----- Original Message -----
From: "Ken Giusti" <[email protected]>
To: [email protected]
Cc: [email protected]
Sent: Wednesday, August 27, 2014 3:15:23 PM
Subject: Q: change in transport behavior since 0.7

Hi,

I've started hitting some pygnus negative test failures on trunk that used to
pass on 0.7.  There seems to have been an change to the behavior in the
pn_transport_close_head() and pn_transport_close_tail() api as part of this
checkin:

http://svn.apache.org/viewvc/qpid/proton/trunk/proton-c/src/transport/transport.c?r1=1611460&r2=1611461

On 0.7, these methods used to return error codes should the close occur at an
unexpected point in the protocol exchange.  Specifically, my tests that are
failing try to simulate a premature socket close by calling
pn_transport_close_{head,tail}() immediately after the connection state has
hit LOCAL_ACTIVE|REMOTE_ACTIVE.

Pyngus had used the error codes to signal the 'connection_failure()' callback
to the application.  The tests that verify that the callback gets triggered
on a premature socket close are now failing.

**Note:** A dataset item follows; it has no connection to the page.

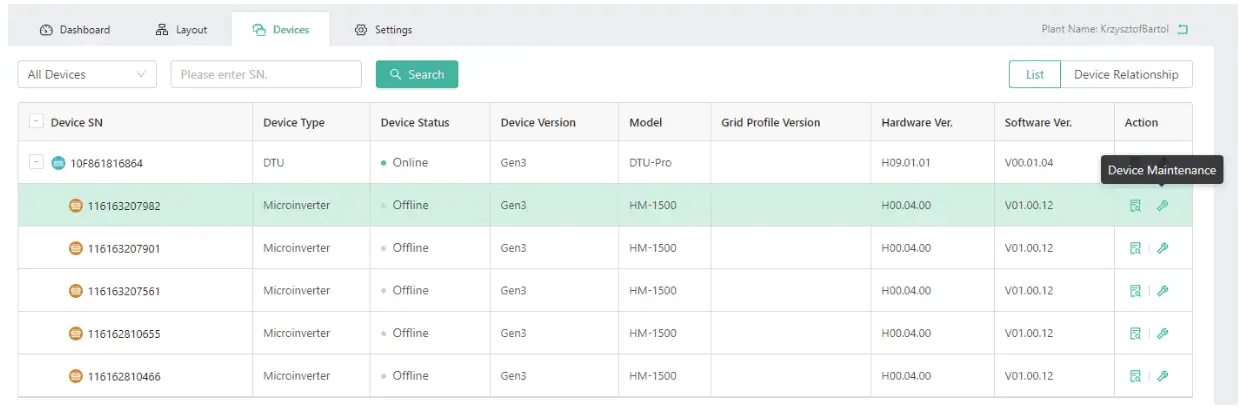Go to the Settings tab
This screenshot has width=1240, height=411.
pyautogui.click(x=384, y=30)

Pyngus' 'lower-half' is pretty stupid, and merely shuttles bytes between the
sockets and the transports.  Should a socket close, the lower-half really
isn't aware of the state of the connection (clean close, or aborted).

Is there a better method for detecting connection aborts?

I'm interested in the answer to this also. In the proton python examples I've been working on, I wanted to handle disconnection. I tested the state on the proton connection to determine if it was clean/not-clean. If there is a better way I'd switch to that.